### Brief:
Retype exactly the lines of the material below, from the one containing "Image resolution: width=975" through the last, with both ends kept.

### Data supplied:
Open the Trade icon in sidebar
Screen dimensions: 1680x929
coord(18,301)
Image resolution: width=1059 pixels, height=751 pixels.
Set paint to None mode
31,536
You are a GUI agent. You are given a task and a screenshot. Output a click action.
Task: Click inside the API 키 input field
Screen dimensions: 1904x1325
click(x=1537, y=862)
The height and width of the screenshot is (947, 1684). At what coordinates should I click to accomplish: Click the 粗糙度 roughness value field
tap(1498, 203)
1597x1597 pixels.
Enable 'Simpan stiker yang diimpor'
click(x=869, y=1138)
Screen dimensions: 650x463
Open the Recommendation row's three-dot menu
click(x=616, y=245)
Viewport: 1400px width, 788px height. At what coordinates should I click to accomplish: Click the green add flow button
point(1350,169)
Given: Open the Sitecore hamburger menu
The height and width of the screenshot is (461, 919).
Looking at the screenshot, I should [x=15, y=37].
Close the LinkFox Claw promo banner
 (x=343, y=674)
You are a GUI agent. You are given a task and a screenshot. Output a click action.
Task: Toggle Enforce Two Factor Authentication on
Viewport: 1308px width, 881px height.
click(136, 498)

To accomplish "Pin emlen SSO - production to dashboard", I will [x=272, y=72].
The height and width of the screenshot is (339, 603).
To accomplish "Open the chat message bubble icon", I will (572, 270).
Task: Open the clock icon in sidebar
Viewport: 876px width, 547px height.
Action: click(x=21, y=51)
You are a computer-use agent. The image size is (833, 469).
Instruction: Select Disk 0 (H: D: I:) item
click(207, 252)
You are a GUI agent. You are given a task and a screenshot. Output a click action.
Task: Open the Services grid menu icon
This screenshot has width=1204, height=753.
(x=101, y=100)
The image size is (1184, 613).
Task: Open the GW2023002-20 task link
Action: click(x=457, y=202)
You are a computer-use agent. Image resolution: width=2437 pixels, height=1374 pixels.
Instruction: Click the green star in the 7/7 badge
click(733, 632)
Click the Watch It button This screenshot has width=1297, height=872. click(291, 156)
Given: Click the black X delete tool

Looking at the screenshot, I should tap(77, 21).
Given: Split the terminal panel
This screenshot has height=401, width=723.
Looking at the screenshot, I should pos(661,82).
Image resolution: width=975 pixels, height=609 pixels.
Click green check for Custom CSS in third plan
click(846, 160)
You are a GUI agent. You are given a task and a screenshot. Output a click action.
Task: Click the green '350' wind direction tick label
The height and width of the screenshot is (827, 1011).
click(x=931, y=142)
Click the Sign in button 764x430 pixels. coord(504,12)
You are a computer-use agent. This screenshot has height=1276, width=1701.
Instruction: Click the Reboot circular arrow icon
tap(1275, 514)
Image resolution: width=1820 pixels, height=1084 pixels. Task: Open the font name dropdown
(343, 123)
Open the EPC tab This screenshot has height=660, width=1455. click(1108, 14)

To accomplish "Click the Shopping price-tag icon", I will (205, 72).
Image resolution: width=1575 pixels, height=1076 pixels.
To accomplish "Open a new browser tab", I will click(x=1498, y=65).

### Completed exercise:
Image resolution: width=975 pixels, height=609 pixels.
Click green check for Custom CSS in third plan
click(846, 160)
You are a GUI agent. You are given a task and a screenshot. Output a click action.
Task: Click the green '350' wind direction tick label
The height and width of the screenshot is (827, 1011).
click(x=931, y=142)
Click the Sign in button 764x430 pixels. coord(504,12)
You are a computer-use agent. This screenshot has height=1276, width=1701.
Instruction: Click the Reboot circular arrow icon
tap(1275, 514)
Image resolution: width=1820 pixels, height=1084 pixels. Task: Open the font name dropdown
(343, 123)
Open the EPC tab This screenshot has height=660, width=1455. click(1108, 14)

To accomplish "Click the Shopping price-tag icon", I will (205, 72).
Image resolution: width=1575 pixels, height=1076 pixels.
To accomplish "Open a new browser tab", I will click(x=1498, y=65).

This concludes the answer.